C12 is a Texas limited liability company whose articles of organization were filed with the Texas Secretary of State on August 29, 2016. Previously, C12 was a North Carolina limited liability company with articles filed with the North Carolina Secretary of State as of January 1, 2005. Our principal business address is 13403 George Rd., San Antonio, TX 78230. We do not have a parent entity. We do not have any affiliates.
C12 was originally founded in Florida in 1992 as a sole proprietorship owned and operated by Lester (Buck) Jacobs. That Florida sole proprietorship, whose address was 656 Flamingo Dr., Apollo Beach, Florida 33572, is the first of C12's two predecessors. The Florida sole proprietorship was reorganized as a Florida limited liability company by the filing of its articles of organization with the Florida Secretary of State on March 20, 2001. The Florida limited liability company was merged into the North Carolina limited liability company on January 1, 2005, with the North Carolina limited liability company being the surviving entity of the merger. The North Carolina limited liability company was “redomesticated” into a Texas limited liability company on September 1, 2016 by way of a statutory conversion process.
C12 offers for sale and sells franchises. C12 does not operate any franchises itself and operates no business other than its obligations as franchisor owed to its franchisees, with the exception of C12 Atlanta LLC, a wholly-owned subsidiary operating a multi-unit franchise in the Greater Atlanta market. Shortly after C12's inception, it was determined that the franchise model was the best option for providing local Chairs equity and security while preserving the experiential brand imperative for the C12 mission. C12 and its franchisees work together for a mission, which is embedded in its own “business as ministry” construct. C12 is a missional business that employs franchise constructs.

------------------------------------

## Task set
1. Using the C12 company description, answer:
(a) Who owned and operated the sole proprietorship in which C12 was originally founded?
(b) What is C12's principal business address?
(c) Within what construct is the mission of C12 and its franchisees embedded?
2. Please quote the C12 company description, beginning at the words "C12 is a Texas" and stopping after "have any affiliates.".
Answer from the C12 company description alone.

## Collected data
------------------------------------

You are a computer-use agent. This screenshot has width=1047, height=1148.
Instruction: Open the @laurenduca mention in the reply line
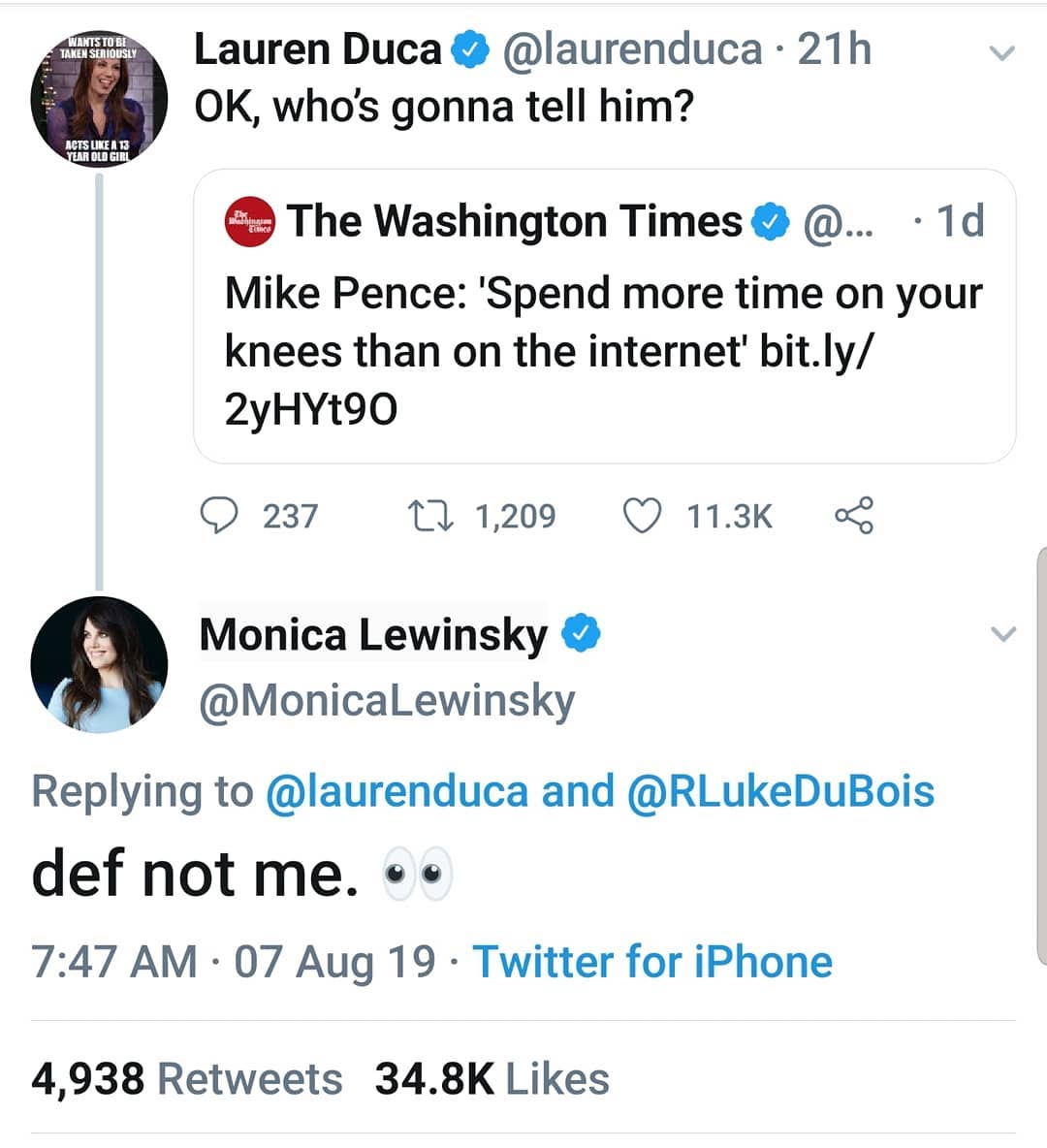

------------------------------------

## Exercise responses
1.
(a) Lester (Buck) Jacobs
(b) 13403 George Rd., San Antonio, TX 78230
(c) The "business as ministry" construct

2.
C12 is a Texas limited liability company whose articles of organization were filed with the Texas Secretary of State on August 29, 2016. Previously, C12 was a North Carolina limited liability company with articles filed with the North Carolina Secretary of State as of January 1, 2005. Our principal business address is 13403 George Rd., San Antonio, TX 78230. We do not have a parent entity. We do not have any affiliates.